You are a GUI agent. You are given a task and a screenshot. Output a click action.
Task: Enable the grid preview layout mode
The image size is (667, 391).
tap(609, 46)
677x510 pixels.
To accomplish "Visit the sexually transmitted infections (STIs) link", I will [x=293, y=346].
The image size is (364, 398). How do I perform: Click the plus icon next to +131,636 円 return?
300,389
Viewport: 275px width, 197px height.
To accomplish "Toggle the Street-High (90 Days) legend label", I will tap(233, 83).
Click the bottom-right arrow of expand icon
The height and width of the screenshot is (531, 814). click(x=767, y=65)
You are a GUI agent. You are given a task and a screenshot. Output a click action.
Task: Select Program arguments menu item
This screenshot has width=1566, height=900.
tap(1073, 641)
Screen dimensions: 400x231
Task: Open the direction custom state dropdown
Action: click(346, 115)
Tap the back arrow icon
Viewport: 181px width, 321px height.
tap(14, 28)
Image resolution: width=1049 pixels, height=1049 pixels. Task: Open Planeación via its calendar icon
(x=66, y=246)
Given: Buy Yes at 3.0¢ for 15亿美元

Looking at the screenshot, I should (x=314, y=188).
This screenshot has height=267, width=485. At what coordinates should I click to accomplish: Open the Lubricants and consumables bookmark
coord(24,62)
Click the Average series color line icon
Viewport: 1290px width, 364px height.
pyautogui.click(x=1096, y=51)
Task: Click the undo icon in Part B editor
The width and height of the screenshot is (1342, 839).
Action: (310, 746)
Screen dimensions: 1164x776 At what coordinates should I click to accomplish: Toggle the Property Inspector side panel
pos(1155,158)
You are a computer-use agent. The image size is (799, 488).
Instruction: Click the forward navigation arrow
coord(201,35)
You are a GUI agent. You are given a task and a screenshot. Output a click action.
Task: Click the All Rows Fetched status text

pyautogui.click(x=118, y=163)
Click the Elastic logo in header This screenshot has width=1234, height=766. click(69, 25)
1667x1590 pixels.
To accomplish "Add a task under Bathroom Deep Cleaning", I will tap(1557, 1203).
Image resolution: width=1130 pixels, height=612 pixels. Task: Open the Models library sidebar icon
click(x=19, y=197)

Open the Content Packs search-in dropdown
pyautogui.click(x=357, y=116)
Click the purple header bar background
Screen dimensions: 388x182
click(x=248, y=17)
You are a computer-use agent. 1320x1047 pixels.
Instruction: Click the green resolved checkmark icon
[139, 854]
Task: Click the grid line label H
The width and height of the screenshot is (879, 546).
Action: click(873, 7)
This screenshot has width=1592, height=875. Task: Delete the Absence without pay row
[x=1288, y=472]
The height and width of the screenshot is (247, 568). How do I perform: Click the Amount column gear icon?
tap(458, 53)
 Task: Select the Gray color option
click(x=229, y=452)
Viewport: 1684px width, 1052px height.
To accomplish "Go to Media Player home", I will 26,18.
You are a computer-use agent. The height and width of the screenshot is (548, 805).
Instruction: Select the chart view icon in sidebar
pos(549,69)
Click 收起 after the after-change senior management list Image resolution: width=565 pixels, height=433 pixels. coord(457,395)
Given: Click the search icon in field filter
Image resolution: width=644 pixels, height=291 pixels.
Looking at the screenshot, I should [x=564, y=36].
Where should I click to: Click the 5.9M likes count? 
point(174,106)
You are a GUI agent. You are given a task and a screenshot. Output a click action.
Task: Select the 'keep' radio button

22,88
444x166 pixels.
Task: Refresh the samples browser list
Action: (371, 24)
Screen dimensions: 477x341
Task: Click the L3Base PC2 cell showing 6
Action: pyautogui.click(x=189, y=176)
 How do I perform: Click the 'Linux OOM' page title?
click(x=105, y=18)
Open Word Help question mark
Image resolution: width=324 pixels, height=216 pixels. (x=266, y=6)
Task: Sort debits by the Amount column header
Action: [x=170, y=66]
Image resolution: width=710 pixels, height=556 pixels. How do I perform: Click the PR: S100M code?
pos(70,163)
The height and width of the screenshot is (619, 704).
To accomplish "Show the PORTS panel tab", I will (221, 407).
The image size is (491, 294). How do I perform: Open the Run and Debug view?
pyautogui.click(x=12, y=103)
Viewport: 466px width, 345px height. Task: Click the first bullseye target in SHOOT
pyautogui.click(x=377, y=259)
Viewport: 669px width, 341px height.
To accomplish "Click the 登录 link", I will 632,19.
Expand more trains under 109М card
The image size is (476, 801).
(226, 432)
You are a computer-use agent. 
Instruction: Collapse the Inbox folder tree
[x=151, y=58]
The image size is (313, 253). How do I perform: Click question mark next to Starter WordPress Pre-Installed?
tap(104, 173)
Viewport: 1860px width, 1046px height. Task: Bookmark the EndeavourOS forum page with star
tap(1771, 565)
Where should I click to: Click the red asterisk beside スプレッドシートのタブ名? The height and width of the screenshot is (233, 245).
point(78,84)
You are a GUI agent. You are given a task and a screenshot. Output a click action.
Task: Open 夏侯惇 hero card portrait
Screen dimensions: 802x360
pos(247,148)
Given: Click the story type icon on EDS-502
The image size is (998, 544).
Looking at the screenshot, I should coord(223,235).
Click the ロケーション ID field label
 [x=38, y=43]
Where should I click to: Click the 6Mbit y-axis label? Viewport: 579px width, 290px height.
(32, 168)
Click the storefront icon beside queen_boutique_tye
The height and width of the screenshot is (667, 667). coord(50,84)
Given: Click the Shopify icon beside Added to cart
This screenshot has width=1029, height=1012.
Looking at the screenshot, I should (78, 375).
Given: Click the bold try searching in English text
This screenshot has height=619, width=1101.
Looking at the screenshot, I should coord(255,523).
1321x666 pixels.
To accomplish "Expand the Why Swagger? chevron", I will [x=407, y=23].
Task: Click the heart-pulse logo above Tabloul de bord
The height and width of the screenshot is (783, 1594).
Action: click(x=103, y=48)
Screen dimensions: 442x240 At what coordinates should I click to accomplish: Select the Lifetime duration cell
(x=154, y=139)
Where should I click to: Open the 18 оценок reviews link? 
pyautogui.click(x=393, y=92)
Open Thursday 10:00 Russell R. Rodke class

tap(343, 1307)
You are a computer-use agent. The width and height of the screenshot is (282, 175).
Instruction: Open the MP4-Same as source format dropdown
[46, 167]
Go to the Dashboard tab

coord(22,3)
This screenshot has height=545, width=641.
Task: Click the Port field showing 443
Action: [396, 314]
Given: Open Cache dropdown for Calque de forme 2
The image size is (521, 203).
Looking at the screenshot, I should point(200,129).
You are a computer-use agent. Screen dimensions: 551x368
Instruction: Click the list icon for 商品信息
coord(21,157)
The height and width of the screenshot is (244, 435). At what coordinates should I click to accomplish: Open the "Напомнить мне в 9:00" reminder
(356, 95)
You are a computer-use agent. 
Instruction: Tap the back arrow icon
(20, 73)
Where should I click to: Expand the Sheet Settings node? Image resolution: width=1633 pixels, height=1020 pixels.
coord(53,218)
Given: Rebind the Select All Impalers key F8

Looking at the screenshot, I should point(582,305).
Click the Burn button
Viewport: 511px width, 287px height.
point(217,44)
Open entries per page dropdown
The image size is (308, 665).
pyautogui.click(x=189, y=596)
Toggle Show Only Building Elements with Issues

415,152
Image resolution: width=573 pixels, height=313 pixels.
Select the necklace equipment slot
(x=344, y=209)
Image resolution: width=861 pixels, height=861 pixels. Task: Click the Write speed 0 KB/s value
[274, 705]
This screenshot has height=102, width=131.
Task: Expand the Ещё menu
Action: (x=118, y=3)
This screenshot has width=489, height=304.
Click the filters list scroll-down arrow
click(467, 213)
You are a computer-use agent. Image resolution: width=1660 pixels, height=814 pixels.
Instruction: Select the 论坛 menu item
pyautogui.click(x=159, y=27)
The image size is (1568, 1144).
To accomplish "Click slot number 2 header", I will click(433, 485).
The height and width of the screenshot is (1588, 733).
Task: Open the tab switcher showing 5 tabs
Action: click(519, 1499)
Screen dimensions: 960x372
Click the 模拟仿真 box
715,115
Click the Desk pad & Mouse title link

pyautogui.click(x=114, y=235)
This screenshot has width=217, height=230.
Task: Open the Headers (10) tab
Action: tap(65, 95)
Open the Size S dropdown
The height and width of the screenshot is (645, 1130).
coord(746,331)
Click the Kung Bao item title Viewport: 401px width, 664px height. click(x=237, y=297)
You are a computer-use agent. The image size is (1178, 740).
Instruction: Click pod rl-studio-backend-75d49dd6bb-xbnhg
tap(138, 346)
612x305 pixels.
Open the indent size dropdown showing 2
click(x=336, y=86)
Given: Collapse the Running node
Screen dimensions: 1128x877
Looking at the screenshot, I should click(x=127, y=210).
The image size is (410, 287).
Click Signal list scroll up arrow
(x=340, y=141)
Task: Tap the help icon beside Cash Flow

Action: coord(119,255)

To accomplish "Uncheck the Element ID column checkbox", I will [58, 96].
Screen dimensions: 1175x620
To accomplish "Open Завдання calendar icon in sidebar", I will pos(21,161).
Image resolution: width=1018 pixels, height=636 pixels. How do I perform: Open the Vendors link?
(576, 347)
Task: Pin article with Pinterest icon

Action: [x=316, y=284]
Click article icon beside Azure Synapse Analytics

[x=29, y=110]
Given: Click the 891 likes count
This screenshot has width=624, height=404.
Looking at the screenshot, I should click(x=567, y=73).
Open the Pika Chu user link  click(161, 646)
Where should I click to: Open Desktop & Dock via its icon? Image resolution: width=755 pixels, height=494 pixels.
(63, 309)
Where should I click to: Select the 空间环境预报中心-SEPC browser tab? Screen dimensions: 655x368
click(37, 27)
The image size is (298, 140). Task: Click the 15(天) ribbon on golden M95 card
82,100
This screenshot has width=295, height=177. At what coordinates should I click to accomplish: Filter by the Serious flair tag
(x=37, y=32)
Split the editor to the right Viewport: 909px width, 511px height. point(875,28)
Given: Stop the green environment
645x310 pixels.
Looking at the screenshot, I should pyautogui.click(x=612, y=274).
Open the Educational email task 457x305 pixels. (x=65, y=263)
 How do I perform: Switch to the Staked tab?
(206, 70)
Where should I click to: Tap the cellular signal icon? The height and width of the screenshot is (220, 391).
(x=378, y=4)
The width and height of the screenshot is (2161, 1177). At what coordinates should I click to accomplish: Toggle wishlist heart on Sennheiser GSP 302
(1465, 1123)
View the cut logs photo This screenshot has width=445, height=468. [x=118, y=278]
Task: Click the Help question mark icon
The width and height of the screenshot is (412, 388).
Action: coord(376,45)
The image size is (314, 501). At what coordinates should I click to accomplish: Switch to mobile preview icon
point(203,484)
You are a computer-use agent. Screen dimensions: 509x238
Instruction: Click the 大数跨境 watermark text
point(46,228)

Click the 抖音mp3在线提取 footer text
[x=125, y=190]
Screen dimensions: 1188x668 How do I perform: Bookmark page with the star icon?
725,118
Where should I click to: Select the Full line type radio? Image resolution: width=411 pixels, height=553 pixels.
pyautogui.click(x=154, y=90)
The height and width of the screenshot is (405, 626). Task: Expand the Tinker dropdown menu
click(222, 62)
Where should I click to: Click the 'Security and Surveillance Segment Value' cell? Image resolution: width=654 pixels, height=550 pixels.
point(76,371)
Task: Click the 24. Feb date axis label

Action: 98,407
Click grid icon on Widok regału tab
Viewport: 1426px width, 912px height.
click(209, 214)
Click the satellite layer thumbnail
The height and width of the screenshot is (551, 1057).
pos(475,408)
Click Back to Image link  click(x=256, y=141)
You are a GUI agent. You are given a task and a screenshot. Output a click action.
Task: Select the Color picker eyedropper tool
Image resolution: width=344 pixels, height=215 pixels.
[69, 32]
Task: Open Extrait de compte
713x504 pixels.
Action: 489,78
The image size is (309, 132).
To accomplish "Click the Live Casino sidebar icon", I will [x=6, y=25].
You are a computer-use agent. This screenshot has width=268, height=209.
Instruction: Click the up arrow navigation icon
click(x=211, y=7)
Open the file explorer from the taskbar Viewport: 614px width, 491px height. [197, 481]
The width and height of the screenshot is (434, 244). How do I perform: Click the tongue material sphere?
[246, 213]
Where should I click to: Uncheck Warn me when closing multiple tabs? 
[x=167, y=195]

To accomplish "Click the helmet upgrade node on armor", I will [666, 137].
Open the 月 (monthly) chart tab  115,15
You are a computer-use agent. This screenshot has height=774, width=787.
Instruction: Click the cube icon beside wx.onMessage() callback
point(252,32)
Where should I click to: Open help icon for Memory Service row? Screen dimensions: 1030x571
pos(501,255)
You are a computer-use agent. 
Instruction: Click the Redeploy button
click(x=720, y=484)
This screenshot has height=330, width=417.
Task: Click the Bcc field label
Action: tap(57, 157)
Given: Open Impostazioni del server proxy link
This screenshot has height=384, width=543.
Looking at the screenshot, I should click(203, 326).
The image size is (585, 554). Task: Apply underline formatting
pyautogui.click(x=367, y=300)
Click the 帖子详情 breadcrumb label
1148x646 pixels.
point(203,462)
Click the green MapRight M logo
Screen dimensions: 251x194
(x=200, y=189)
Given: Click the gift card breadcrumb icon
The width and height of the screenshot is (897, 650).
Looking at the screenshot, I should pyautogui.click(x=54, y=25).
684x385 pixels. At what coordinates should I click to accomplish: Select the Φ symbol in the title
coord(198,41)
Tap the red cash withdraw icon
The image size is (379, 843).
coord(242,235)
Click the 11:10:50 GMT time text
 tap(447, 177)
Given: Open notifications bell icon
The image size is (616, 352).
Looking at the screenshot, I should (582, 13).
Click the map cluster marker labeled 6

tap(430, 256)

TASK TO COMPLETE: Reproduce the rows verbatim, everything from the line containing "Open the 月 (monthly)" down to the line containing "(x=200, y=189)", including both of those lines.

RESULT OF THIS EXERCISE:
Open the 月 (monthly) chart tab  115,15
You are a computer-use agent. This screenshot has height=774, width=787.
Instruction: Click the cube icon beside wx.onMessage() callback
point(252,32)
Where should I click to: Open help icon for Memory Service row? Screen dimensions: 1030x571
pos(501,255)
You are a computer-use agent. 
Instruction: Click the Redeploy button
click(x=720, y=484)
This screenshot has height=330, width=417.
Task: Click the Bcc field label
Action: tap(57, 157)
Given: Open Impostazioni del server proxy link
This screenshot has height=384, width=543.
Looking at the screenshot, I should click(203, 326).
The image size is (585, 554). Task: Apply underline formatting
pyautogui.click(x=367, y=300)
Click the 帖子详情 breadcrumb label
1148x646 pixels.
point(203,462)
Click the green MapRight M logo
Screen dimensions: 251x194
(x=200, y=189)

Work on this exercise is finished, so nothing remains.